If you are looking to spend 2 weeks on a small, very pretty island with good food, a good house reef, no pool, no kids club, no motorised water sports and little or no entertainment, then look no further!
We booked through Maldives Direct, where Jim and his team provided an excellent service, even having us met by a ground agent with our names on his board: first time that has happened to us in the Maldives!
WEATHER: For most visitors to the Maldives this is one of the most important considerations and one of the most frequent questions asked on the Maldives Forum! We knew the weather had been bad in the week before our arrival, so we were relieved to find blue skies with scattered cloud. There was, however, a strong wind from the South-West, and our end of the island (see below) took the full force. The wind dropped to a breeze after a few days and the good weather continued. In the first 10 days we had 2 day time showers of about 2 minutes each and heavier rain one night. We then went into a pattern of sunny mornings until about noon followed by thick black cloud rolling in on all sides, accompanied by heavy rain which lasted for about 4 hours. Over our 14 days we probably lost 1 complete day to bad weather which we felt was a good return for what was clearly the wet season.
FLIGHTS: We flew BA from Gatwick. Our last BA flight to the Maldives was disappointing, so we were a little anxious as to what we might experience this time around. It is worth commenting that the 3-3-3 seating configuration in Economy is one of the most unhelpful there is, in my opinion. The vast majority of passengers will be couples, which inevitably means that if the cabin is full then some couples will be split up. On the outbound flight, Economy was only about 50% full, so there was room to breathe. The dinner was good, we had chicken curry, but the hot breakfast was rather unappetising. On the return flight, which surprisingly left 30 minutes early, Economy was nearly full and the two meals on offer were poor in that they were essentially identical: chicken or pasta. This was the same combination that we had on our previous BA flight back from the Maldives, so clearly BA need to speak to their caterers at Male airport!

[Data on locating visible targets]
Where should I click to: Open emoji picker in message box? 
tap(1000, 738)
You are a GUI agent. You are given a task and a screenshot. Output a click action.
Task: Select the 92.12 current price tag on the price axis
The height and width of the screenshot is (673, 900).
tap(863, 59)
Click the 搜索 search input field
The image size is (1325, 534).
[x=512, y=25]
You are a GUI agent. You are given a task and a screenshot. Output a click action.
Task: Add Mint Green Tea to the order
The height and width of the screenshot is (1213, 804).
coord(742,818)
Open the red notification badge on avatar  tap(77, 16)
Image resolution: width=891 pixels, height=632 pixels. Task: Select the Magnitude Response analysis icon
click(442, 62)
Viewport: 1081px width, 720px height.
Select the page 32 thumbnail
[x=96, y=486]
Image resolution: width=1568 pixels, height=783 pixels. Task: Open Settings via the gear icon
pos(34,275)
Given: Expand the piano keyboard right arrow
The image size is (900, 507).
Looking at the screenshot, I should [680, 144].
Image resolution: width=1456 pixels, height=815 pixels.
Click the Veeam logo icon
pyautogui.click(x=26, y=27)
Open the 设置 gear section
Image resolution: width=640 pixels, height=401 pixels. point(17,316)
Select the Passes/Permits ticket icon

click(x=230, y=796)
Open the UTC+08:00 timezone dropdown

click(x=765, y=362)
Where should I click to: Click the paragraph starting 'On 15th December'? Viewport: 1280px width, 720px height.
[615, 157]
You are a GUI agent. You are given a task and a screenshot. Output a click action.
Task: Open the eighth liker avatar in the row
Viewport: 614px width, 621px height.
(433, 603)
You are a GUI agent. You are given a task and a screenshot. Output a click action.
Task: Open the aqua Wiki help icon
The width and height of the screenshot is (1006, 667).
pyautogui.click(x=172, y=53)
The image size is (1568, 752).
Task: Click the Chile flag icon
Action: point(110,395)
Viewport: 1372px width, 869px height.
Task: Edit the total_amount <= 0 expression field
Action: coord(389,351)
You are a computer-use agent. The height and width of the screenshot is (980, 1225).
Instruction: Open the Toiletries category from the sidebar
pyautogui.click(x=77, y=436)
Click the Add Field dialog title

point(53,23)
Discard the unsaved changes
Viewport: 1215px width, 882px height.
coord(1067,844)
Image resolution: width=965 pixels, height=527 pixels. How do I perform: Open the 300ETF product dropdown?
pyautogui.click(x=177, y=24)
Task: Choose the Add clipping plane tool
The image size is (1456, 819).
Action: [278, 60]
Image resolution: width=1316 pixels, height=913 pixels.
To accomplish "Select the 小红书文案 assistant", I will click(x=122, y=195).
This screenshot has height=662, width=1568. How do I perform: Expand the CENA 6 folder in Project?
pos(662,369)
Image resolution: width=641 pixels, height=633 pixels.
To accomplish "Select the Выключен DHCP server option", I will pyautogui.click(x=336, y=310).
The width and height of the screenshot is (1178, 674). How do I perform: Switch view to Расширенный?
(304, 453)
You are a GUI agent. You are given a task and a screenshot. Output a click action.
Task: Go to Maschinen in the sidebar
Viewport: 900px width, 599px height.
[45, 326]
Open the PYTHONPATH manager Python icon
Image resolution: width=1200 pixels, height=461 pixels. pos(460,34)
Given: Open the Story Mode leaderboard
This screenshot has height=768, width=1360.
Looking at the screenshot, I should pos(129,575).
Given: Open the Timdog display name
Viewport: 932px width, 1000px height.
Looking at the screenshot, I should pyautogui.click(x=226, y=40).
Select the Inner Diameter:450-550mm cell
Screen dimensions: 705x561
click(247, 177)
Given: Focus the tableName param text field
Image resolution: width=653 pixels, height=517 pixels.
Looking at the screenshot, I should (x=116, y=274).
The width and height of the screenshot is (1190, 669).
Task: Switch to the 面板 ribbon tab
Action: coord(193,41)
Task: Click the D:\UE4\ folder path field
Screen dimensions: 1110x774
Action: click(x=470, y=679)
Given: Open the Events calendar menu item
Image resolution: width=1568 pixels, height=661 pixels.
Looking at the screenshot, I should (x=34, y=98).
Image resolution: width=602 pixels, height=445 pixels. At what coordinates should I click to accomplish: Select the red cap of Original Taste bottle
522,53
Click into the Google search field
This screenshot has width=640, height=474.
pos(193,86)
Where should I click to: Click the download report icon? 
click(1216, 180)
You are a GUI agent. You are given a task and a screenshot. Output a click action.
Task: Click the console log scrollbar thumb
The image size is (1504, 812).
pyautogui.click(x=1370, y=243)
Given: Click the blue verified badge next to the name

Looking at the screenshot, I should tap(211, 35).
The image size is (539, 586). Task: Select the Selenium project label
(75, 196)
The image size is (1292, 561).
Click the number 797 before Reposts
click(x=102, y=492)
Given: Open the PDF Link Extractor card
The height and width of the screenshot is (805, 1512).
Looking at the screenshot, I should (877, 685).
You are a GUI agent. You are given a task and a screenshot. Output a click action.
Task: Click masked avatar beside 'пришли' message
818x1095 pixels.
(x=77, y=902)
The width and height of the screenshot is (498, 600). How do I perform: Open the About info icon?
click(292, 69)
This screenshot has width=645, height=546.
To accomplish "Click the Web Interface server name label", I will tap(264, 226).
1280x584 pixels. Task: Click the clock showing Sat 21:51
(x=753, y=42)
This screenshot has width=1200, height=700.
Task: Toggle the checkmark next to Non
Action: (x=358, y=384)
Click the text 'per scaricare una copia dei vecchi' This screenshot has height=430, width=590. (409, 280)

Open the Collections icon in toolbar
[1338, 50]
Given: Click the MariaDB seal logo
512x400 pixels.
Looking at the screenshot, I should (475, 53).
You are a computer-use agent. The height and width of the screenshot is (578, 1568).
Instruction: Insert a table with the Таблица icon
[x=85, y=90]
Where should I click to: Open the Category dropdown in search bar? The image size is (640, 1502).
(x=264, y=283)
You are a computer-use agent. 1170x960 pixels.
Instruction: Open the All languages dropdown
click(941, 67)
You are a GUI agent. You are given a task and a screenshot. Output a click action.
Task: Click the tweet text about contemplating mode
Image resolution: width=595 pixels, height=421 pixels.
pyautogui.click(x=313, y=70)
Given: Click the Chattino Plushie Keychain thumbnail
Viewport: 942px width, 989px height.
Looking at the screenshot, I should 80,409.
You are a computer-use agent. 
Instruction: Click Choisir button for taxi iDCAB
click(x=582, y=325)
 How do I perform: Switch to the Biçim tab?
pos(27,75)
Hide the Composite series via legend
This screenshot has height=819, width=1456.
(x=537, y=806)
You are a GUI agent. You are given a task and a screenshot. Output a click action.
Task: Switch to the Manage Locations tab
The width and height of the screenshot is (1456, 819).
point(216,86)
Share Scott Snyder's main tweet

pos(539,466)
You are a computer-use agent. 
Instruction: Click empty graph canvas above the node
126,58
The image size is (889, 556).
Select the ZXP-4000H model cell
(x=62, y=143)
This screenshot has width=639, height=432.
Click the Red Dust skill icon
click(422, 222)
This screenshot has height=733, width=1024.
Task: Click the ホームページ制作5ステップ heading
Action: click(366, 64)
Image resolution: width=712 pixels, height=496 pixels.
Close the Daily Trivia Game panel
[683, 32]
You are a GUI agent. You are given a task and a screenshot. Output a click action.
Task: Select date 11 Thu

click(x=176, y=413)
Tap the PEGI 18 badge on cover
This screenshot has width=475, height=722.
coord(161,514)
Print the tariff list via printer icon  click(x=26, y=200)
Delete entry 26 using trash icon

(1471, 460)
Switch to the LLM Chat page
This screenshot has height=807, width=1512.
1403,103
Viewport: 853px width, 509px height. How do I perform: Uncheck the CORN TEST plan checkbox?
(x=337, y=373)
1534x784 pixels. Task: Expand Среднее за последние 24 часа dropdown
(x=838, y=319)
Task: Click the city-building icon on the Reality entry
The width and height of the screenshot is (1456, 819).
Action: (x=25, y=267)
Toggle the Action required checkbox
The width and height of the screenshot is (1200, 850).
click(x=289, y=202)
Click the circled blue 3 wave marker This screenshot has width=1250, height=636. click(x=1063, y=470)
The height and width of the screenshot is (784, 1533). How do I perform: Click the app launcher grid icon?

> _Instructions for the task_: Translate this sentence from the Maldives trip review above into Spanish: "On the outbound flight, Economy was only about 50% full, so there was room to breathe."

> _Finished task_: En el vuelo de ida, la clase turista solo estaba ocupada en torno a un 50 %, así que había espacio para respirar.